# What is being asked:
Copy every line of the data starting at the line containing "Обратная связь (610, 1457)" and ending at the line containing "Sofia & James (973, 813)", adding -100 to each coordinate value. Keep all other text unchanged and leave out the pictures.

** START OF Entries provided **

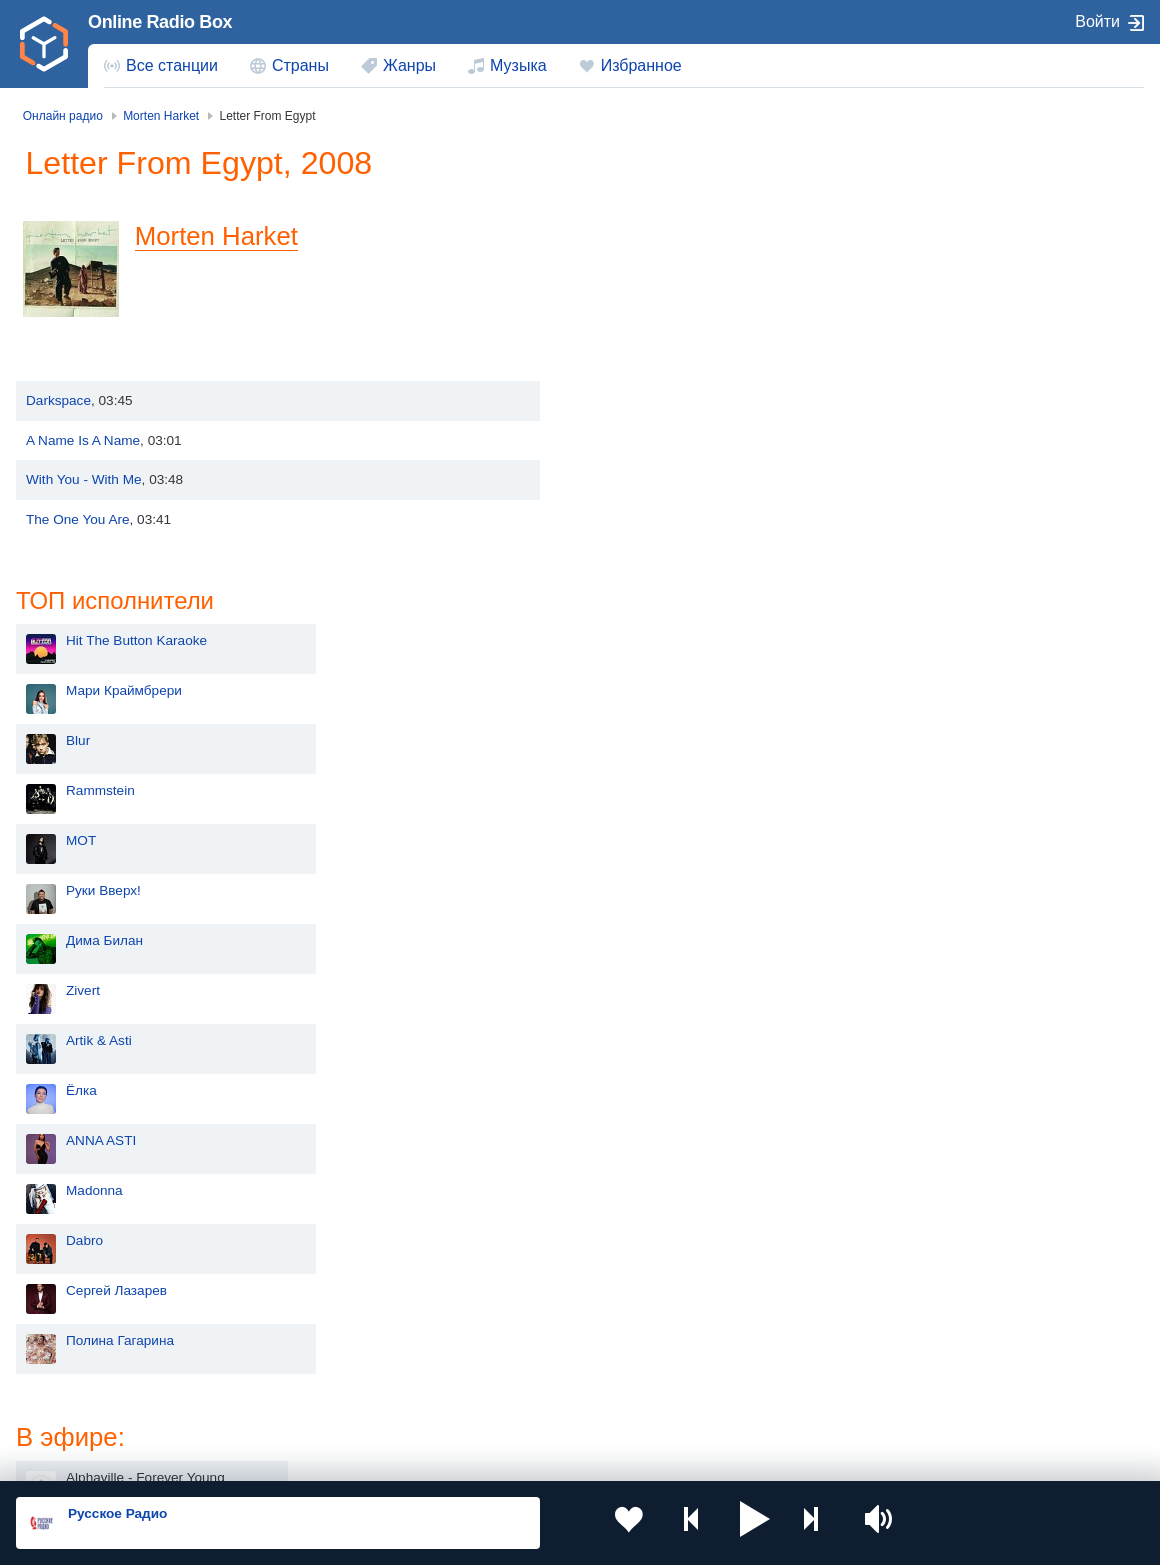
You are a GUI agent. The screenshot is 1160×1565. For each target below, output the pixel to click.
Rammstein (640, 349)
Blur (618, 299)
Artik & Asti (639, 599)
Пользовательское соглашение (264, 1457)
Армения (527, 1333)
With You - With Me (84, 479)
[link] (44, 44)
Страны (300, 65)
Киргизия (79, 1333)
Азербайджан (541, 1402)
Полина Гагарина (660, 899)
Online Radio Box (160, 22)
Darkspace (58, 400)
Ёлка (621, 649)
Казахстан (755, 1301)
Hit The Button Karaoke (676, 199)
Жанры (409, 65)
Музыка (518, 65)
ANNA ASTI (641, 699)
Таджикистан (315, 1333)
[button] (706, 1523)
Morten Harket (225, 236)
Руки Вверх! (643, 449)
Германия (753, 1402)
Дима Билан (644, 499)
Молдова (527, 1301)
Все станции (172, 65)
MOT (621, 399)
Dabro (624, 799)
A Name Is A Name (83, 440)
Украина (301, 1301)
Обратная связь (610, 1457)
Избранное (641, 65)
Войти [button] (1097, 21)
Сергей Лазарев (656, 849)
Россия (73, 1301)
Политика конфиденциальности (458, 1457)
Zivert (623, 549)
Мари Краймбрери (664, 249)
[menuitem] (161, 66)
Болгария (752, 1333)
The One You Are (78, 519)
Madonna (634, 749)
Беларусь (80, 1402)
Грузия (296, 1402)
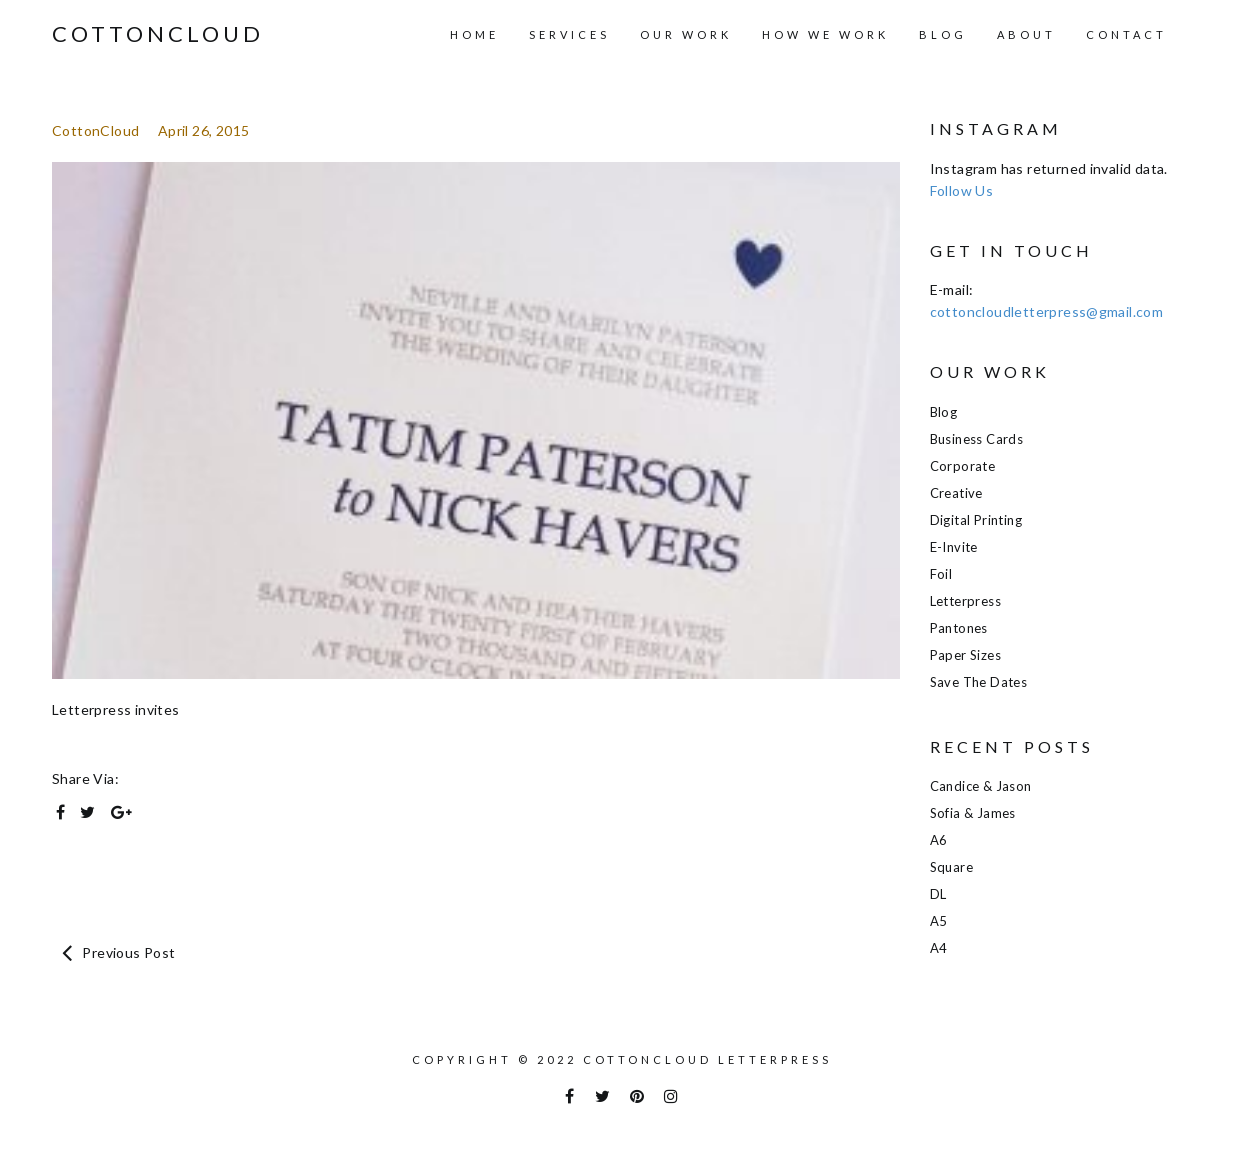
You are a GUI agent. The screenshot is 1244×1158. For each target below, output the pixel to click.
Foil (941, 574)
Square (951, 867)
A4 (939, 948)
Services (569, 34)
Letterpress (965, 601)
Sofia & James (973, 813)
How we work (825, 34)
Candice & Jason (981, 786)
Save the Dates (979, 682)
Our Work (686, 34)
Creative (956, 493)
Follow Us (962, 190)
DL (938, 894)
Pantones (959, 628)
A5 (939, 921)
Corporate (963, 466)
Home (474, 34)
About (1026, 34)
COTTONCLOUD (158, 34)
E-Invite (954, 547)
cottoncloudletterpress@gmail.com (1047, 311)
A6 (939, 840)
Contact (1126, 34)
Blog (943, 34)
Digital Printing (976, 520)
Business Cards (977, 439)
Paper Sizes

** END OF Entries provided **

# Output of the task:
Обратная связь (510, 1357)
Избранное (541, -35)
Войти [button] (997, -79)
Сергей Лазарев (556, 749)
Россия (-27, 1201)
Политика конфиденциальности (358, 1357)
Zivert (523, 449)
Мари Краймбрери (564, 149)
[menuitem] (61, -34)
Болгария (652, 1233)
The One You Are (-22, 419)
Madonna (534, 649)
Беларусь (-20, 1302)
Грузия (196, 1302)
You are a GUI agent. The screenshot is 1244×1158. For each target below, output the pixel to click.
Foil (841, 474)
Square (851, 767)
A4 (839, 848)
Services (469, -66)
Letterpress (865, 501)
Sofia & James (873, 713)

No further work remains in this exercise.